Traditionally, the groom’s family pays for the rehearsal dinner—though this is becoming less and less common—so the groom’s father would be first to speak, followed by the bride’s father. These days, though, nearly half of couples are paying for their own wedding events so none of these rules may apply. If you want to follow tradition, you can ask the groom’s father (if there is a groom!) to kick off the toasts, then open the floor to others.

Mothers of the bride and groom

Again, according to tradition, once the fathers have spoken, the floor is opened up to the mothers of the marrying couple. However, this tradition is easily read as sexist, so feel free to ask your parents to speak in any order that pleases you. Moms should certainly be given the opportunity to toast you at some point, though.

Aunts, uncles, and other family members

The typical rehearsal dinner guest list includes immediate family members, the wedding party, and sometimes, the officiant is also in attendance. At modern parties, though, other close friends and family members are often invited, including aunts, uncles, and cousins. Since these loved ones might not be on your list of wedding-day speech-givers, the rehearsal dinner is the perfect time to have them speak about you and your relationship.

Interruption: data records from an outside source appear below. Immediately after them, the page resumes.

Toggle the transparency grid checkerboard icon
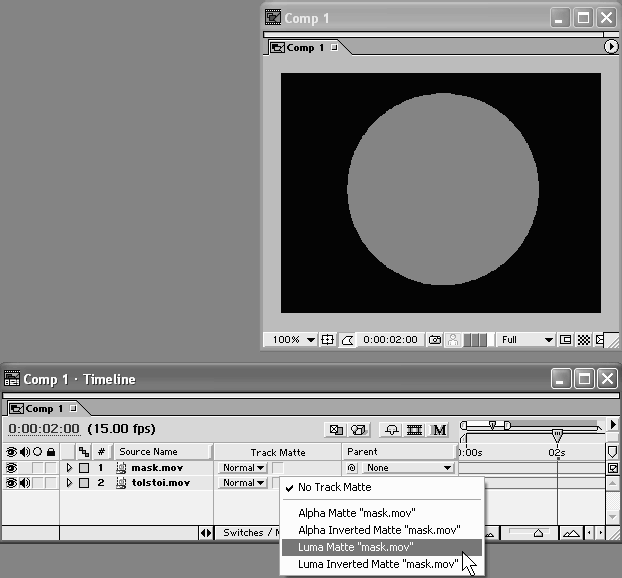Viewport: 622px width, 578px height. [584, 340]
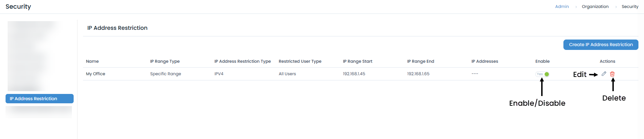Open the Admin breadcrumb link
644x139 pixels.
[x=562, y=7]
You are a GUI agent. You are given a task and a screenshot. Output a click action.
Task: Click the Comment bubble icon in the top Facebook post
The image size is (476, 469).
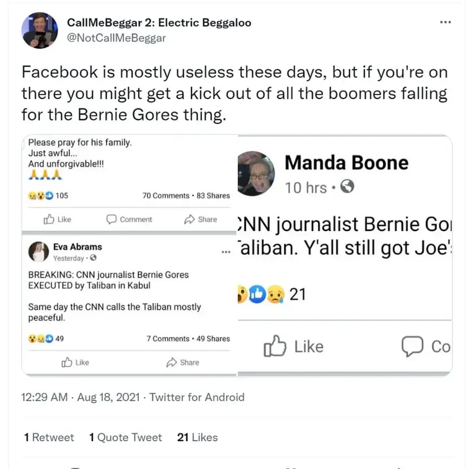tap(112, 219)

It’s fine to keep your rehearsal dinner guest list small. But many couples choose to invite their friends, too—or even open it up to all their guests. If that’s the case for you, you may want to open up the floor to your pals for funny toasts—and roasts!

Out-of-town guests

Since the actual day of your wedding is sure to be busy, many couples choose to invite their out-of-town guests to the rehearsal dinner. These are probably people you don’t get to see very often, so spending quality time with them before the wedding is very special. Asking these guests to give a toast at the rehearsal dinner can be especially sweet, since these may be people who have known you for a long time.

Wedding officiant

If your officiant has been a part of your life for many years, it can be nice to have the person who will legally bind you in marriage speak at your rehearsal dinner about the importance and meaning of commitment.

Open mic

You may be fortunate enough to have many family members and friends who want to speak on your behalf. If that’s the case, and you have the time, you may want to open the floor to anyone who wants to say a few words. Ask that they keep things brief (tell a short anecdote, etc.)—you may be surprised (and delighted) by what you hear!